Goals – why I’ll be being brave in 2017

My favourite place to sit and contemplate the world going by is on the floor of my bedroom; back pressed up against the bed, making the window just the right height to frame the sky. I sit there a lot like that, often when I’m looking for a little piece of my own peace and quiet, or need some way to frame the day and put it all into perspective. Often with a notebook and Bible in hand, it’s where I do some of my best thinking and praying, thoughts rolling quietly around my brain as the clouds roll across the sky outside.

Window Frame img_2269

So it’s the beginning of the year, and January rolls across our lives like those big fat clouds roll across my window pane, and Blue Monday rolls right into us and for some, it knocks the wind right out of our sails and for others, we sail right on regardless. It’s a time of resolutions and plans for the year ahead, of goal setting and re-evaluating; some more out-loud and conscious than others, but we all do it I think – hopes, dreams, plans pinned out there on the line, flapping gently in the breeze, clouds rushing by overhead.

My plans this year are big. Audacious hopes that frighten me as I whisper them out loud, slowly, to the people I trust and love. What do you do with plans so big that they threaten to scare the very living daylights out of you? Where do you start when the dreams overwhelm and loom large and what if I fail? What if I don’t make it and now everyone knows and how will I deal with that disappointment? 

I whisper it in the dark. Disappointment.

Isn’t it the very thing that makes us all keep our dreams hidden down there in the dark? Frightened that if we bring them up and into the light they will crumble in our hands, leaving nothing but dust and ashes and that bitter taste of disappointment in our mouths? Frightened that we will disappoint ourselves, that others will be disappointed in us, that we won’t be enough for them to love regardless, that we won’t be enough for God to love if we aren’t good enough to meet our goals and if our dreams don’t come true, what then?

Our goals can help us aim straight, channel our energy and our time and our passion. They can help us focus and cut out all that hinders and distracts. Or they can overwhelm us, frighten us with their prospect of failing, of falling short, or disappointing.

And we chose. We chose to move, or we chose to stay. We chose to bring our hopes and our dreams and our goals for the year out into the light and let others help and cheer us on, or we choose to hide them away, frightened of others’ reactions and our own fear of disappointing ourselves and them.

This year – 2017 – I chose the former. I am choosing to share my dream – my goal for the year – with a trusted few and with you, my online community of cheerleaders and readers and people that encourage me with your support and friendship. My goal for 2017 is to write a book. A story of a family that was busted apart but that came back together again. That was broken in the most horrible and terminal of ways but that was healed and restored and so much more. It’s my story – the story of my family. Some of you will know it in part, have heard bits of it spoken either by me or my lovely Mum or Dad. And I’m hoping this year that as I journey through the dreaming and the writing and the worrying that I will disappoint you, or me, or God somehow in the process of telling it, that I will be brave enough to tell it well, and confident enough to know I’ve done my best, which is all any of us can do with the dreams we have in our hearts.

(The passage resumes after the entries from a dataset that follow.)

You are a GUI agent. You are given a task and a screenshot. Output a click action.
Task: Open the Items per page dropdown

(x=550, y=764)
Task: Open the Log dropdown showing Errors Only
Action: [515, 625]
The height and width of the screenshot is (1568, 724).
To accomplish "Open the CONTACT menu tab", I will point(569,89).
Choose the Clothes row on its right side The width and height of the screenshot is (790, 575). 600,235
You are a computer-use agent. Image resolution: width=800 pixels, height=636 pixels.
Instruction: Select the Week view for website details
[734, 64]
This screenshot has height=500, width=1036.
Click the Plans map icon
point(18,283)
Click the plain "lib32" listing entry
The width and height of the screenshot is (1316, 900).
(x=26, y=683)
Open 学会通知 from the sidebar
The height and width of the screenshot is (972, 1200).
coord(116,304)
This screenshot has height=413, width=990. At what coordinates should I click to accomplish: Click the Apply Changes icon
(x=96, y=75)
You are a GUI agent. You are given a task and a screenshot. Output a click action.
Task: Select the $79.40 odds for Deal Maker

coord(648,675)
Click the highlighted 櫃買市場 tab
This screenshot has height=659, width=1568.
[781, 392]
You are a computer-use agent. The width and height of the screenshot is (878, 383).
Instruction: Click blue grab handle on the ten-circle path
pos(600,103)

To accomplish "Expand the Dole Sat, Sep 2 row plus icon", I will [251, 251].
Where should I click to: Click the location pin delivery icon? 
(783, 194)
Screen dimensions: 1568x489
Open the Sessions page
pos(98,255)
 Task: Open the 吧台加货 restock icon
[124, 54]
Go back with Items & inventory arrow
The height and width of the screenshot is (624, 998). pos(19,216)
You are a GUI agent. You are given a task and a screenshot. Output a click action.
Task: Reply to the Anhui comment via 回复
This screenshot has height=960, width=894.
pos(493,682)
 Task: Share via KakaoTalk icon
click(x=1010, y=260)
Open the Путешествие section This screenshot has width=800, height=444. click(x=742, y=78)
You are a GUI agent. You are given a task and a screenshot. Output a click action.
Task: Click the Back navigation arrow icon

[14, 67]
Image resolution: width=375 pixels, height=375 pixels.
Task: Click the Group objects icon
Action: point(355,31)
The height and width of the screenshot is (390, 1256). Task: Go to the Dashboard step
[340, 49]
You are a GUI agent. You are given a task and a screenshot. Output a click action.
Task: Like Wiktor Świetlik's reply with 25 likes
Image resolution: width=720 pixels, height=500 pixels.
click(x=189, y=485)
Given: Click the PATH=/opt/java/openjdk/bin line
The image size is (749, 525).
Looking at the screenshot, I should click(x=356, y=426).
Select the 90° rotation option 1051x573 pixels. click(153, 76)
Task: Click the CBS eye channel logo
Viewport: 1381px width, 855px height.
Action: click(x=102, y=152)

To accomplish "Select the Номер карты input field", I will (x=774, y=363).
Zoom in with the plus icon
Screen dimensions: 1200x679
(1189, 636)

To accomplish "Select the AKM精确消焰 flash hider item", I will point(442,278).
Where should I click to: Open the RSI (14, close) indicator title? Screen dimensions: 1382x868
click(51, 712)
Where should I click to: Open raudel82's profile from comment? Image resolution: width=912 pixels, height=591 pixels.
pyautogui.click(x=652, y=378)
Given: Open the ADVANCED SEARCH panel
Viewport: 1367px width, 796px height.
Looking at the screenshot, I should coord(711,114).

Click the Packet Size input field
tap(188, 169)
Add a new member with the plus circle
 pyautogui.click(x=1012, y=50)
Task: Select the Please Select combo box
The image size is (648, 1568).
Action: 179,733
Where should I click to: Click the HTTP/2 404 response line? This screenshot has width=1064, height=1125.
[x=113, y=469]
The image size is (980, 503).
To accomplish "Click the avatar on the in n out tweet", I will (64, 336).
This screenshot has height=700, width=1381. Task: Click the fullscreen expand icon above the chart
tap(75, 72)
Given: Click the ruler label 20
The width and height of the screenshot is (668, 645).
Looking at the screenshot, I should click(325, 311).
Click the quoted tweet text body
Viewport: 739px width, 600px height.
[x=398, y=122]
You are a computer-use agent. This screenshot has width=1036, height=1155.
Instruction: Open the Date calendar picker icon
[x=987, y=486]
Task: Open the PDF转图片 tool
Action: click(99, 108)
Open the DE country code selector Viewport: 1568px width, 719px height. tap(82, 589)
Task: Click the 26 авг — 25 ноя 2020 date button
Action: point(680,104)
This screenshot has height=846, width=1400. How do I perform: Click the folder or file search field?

So next week I will be letting you in on a sneak-peek of the story. I’d love your thoughts and comments. And I’d love to know what dreams you are holding in your heart this year. Let’s share them as a community and encourage one another in love!

And to inspire us to be brave, here’s one of my favourite quotes. It’s by Marianne Williamson, and spoken by Nelson Mandela on his inauguration in 1994:

Our deepest fear is not that we are inadequate. Our deepest fear is that we are powerful beyond measure. It is our light, not our darkness that most frightens us. We ask ourselves, Who am I to be brilliant, gorgeous, talented, fabulous? Actually, who are you not to be? You are a child of God. Your playing small does not serve the world. There is nothing enlightened about shrinking so that other people won’t feel insecure around you. We are all meant to shine, as children do. We were born to make manifest the glory of God that is within us. It’s not just in some of us; it’s in everyone. And as we let our own light shine, we unconsciously give other people permission to do the same. As we are liberated from our own fear, our presence automatically liberates others.